Pneumothorax: Simple, Tension, Open

• A Simple pneumothorax is defined as air between the parietal and visceral


pleurae..
• Air entry into the pleural space causes the lung to collapse as a result of the
pressure imbalance that develop;
• A simple pneumothorax may be spontaneous or result from trauma.
• A spontaneous pneumothorax may be seen in young, tall, thin males.
• The athlete will present with a sudden onset of a sharp chest pain and
difficulty breathing after exercising, strenuous coughing, or even air travel.
Treatment
• Treatment of a simple pneumothorax is based on the severity of the
symptoms.

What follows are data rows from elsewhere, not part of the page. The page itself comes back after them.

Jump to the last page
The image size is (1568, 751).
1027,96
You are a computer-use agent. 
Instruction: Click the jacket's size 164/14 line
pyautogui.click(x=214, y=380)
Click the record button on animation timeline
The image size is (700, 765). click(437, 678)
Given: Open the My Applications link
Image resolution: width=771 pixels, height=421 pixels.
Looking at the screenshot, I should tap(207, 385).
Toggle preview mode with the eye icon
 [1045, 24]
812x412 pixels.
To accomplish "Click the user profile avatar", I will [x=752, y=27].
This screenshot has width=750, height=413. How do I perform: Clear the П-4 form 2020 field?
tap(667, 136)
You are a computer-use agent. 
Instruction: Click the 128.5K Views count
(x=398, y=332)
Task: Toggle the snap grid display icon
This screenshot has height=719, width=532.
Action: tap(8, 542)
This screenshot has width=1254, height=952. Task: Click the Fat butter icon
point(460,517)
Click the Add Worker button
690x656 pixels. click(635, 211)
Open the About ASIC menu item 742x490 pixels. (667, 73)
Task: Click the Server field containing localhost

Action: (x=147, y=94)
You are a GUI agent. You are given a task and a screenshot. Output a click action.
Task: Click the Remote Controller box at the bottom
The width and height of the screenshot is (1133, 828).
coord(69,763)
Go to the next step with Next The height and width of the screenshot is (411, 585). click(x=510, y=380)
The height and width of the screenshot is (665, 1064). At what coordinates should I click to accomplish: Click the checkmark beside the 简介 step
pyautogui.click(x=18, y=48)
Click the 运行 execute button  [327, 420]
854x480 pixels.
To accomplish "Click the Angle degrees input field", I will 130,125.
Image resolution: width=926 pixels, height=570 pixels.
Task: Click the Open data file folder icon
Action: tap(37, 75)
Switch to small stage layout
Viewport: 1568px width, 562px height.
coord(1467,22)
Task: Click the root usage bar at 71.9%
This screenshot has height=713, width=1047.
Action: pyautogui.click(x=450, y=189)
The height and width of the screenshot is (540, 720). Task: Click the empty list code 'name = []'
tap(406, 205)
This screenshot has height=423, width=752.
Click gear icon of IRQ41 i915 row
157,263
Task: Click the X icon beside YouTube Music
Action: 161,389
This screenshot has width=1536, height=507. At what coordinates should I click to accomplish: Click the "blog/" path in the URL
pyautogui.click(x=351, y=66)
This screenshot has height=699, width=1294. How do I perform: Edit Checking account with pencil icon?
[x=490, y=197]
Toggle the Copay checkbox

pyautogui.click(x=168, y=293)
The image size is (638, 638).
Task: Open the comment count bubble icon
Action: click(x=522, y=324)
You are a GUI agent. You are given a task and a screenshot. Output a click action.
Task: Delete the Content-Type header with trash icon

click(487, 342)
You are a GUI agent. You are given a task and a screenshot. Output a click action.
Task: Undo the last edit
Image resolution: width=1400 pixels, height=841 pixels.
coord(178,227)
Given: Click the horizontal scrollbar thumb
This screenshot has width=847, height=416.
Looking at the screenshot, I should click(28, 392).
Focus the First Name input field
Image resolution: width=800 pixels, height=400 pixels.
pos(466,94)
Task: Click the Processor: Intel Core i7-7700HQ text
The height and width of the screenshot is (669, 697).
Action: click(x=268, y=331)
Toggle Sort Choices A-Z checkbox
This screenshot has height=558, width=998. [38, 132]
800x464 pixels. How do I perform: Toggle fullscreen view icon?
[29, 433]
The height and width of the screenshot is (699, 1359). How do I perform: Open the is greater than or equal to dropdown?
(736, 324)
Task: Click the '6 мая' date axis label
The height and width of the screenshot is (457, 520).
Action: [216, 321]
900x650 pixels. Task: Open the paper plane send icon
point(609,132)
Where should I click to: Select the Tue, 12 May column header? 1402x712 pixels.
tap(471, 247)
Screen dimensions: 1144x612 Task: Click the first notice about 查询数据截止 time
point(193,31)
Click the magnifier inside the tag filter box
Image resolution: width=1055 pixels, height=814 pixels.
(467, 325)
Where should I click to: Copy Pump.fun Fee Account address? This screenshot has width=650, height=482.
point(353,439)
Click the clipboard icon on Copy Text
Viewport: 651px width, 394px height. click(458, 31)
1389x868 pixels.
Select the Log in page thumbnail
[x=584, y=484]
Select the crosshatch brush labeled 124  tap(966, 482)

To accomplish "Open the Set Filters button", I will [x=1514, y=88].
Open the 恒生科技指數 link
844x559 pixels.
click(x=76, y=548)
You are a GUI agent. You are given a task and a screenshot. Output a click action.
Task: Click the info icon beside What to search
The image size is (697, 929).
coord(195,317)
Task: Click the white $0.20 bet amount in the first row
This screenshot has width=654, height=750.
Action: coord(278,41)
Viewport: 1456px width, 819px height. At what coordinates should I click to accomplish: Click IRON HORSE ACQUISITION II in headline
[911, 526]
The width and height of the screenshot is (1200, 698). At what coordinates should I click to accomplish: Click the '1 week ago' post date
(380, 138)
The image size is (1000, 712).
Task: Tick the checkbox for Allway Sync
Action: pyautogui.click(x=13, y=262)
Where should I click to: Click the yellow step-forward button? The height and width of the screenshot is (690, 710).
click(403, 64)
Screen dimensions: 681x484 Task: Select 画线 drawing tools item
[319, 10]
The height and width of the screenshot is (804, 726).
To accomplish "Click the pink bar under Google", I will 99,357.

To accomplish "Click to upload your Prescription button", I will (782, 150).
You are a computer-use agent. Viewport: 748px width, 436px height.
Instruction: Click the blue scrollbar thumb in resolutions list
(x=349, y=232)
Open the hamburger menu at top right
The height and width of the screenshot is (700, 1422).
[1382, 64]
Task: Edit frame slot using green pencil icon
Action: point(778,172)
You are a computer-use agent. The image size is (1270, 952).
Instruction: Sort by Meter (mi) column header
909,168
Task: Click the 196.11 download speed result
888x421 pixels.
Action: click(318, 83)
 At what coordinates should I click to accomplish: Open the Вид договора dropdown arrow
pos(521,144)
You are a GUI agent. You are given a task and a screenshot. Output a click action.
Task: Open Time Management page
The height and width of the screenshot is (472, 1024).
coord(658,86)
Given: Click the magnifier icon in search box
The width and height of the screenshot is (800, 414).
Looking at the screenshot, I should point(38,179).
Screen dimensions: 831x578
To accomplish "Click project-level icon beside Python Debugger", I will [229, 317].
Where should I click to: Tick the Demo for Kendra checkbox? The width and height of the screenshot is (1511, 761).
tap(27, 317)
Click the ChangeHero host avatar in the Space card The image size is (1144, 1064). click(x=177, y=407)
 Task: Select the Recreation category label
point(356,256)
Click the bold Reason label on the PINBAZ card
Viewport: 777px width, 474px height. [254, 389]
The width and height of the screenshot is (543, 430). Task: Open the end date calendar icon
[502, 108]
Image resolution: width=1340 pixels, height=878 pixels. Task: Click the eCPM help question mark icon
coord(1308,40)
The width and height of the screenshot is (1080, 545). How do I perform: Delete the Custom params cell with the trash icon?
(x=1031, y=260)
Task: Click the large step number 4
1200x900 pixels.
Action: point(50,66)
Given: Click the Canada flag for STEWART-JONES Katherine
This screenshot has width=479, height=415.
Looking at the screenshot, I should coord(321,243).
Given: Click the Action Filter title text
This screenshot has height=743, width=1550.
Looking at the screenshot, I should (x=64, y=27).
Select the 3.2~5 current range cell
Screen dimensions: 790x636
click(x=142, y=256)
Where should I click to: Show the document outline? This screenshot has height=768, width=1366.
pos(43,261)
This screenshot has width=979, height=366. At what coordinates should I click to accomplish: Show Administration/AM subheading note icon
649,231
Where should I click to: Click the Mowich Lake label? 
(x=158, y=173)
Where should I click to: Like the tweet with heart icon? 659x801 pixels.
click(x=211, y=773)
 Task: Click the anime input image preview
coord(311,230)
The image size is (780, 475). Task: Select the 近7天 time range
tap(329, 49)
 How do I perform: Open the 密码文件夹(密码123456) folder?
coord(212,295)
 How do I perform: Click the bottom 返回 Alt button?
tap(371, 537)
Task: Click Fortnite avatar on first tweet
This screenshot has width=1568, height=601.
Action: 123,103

If marked respiratory distress is noted and tachycardia or
hypotension is present, then rapid chest decompression may be required.
• Placement of a chest tube at the hospital is the definitive treatment for any
pneumothorax greater than 15% of normal lung volume, associated rib
fracture, or significant dyspnea.
• For a stable athlete without breathing difficulty and whose vital signs are
within normal limits, transportation to a medical facility in a position of
comfort with continual monitoring is acceptable.
Tension pneumothorax
• A pneumothorax that expands to the point where it compresses on the
aorta, heart, and superior and inferior vena cava is called a tension
pneumothorax and is a life-threatening injury ;
• Because of a buildup of pressure, the mediastinum and trachea are pushed
away from the affected side.
• Compression of the superior vena cava results in jugular vein distension,
whereas compression of the aorta and heart decreases cardiac output and
results in both a drop in blood pressure and an altered mental status
Open Pneumothorax

• An opening in the chest wall that allows air to enter the pleural space is an
open pneumothorax (Fig. 11-11).
• The severity of this condition is dependent on the size of the opening in the
chest wall and the causative agent such as a bullet, knife, or javelin.
• If the wound is the result of an assault, athletic trainers must first ensure
their own safety by determining the location of the assailant and calling for
police and EMS before treating the injured.
Hemothorax
• Blood entering the pleural cavity results in a hemothorax, and the
mechanism is the same as a pneumothorax .
• As more blood is accumulated, there is less room for the lung and eventually
the lung is unable to function. If the lungs become compromised, the
athlete will develop dyspnea and chest pain and the jugular veins will
become distended.
• Symptoms of a hemothorax are the same as for a pneumothorax except
percussion will produce a dull hyporesonant sound.
Treatment

• Effective treatment of a hemothorax includes oxygen supplementation and


respiratory support.
• Intravenous fluid resuscitation is undertaken with great care because an
overload of fluid may result in significant pulmonary edema and difficulty in
ventilation during the hospital course of treatment.
• Adequate oxygenation and ventilation will most likely require endotracheal
intubation and positive pressure ventilation.